_WHAT IS REQUIRED_
Nothing in the records may be altered, and no picture may be included. Restate them in full.

_Stored records_
=-=-=-=-=
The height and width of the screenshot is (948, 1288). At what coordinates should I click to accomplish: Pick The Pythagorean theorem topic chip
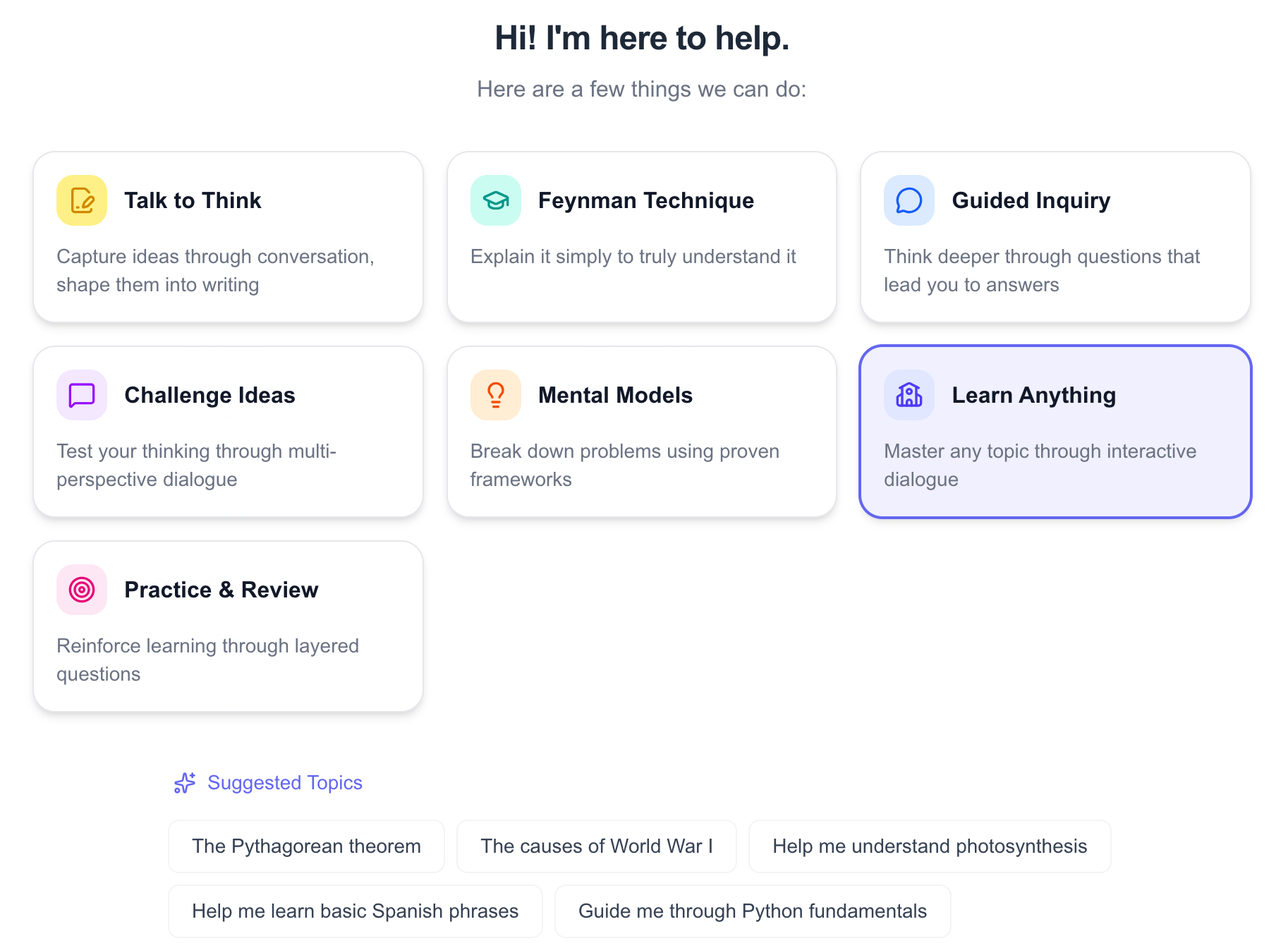(306, 846)
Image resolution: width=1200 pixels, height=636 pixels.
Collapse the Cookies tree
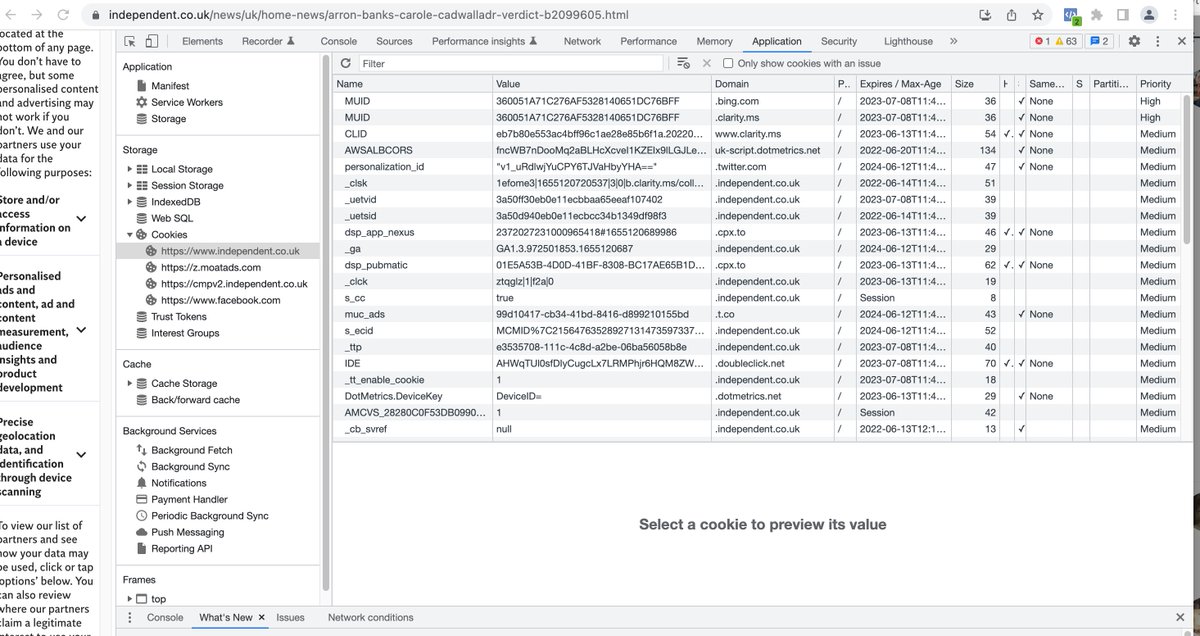coord(128,235)
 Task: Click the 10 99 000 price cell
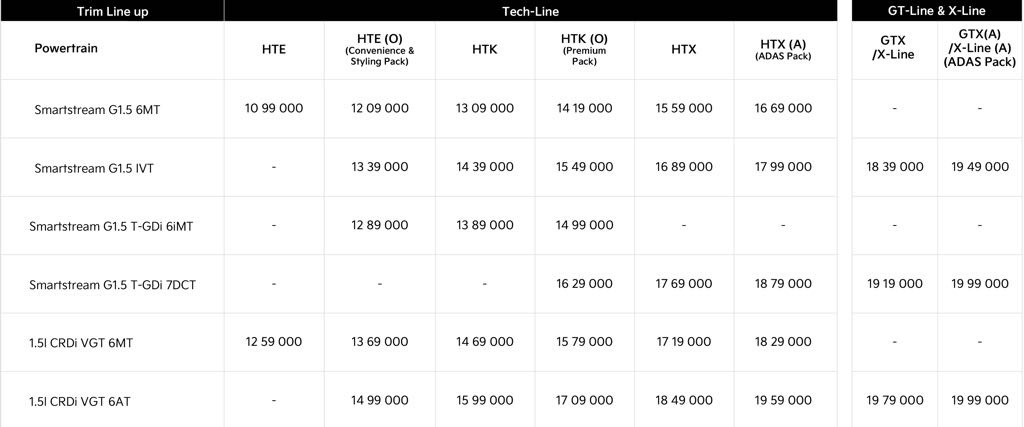[x=273, y=108]
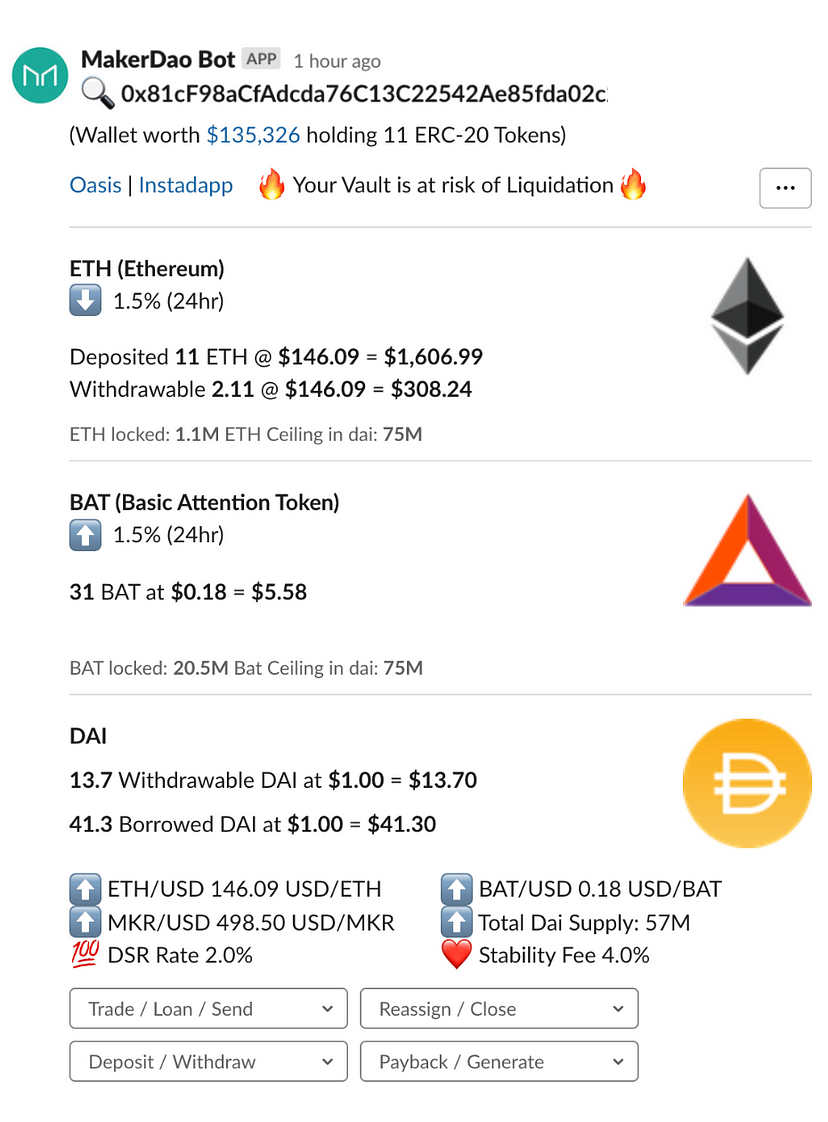Viewport: 828px width, 1122px height.
Task: Expand the Payback / Generate dropdown
Action: (x=499, y=1061)
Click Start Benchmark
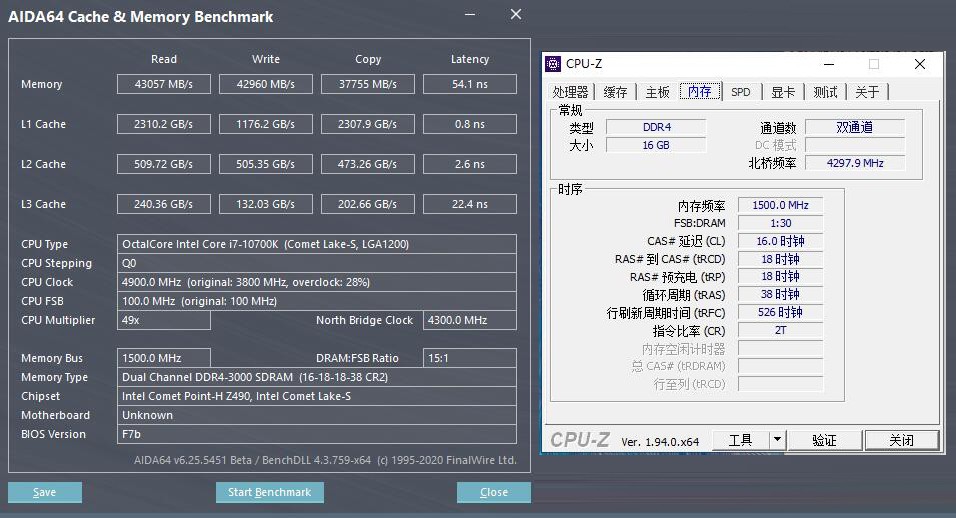This screenshot has height=518, width=956. tap(269, 492)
=-=-=-=-=
_WRITTEN ANSWER_
The height and width of the screenshot is (948, 1288). At what coordinates should I click to accomplish: Pick The Pythagorean theorem topic chip
(306, 846)
Image resolution: width=1200 pixels, height=636 pixels.
Collapse the Cookies tree
coord(128,235)
 Task: Click the 10 99 000 price cell
[x=273, y=108]
Viewport: 828px width, 1122px height.
Task: Expand the Payback / Generate dropdown
Action: (x=499, y=1061)
Click Start Benchmark
This screenshot has height=518, width=956. tap(269, 492)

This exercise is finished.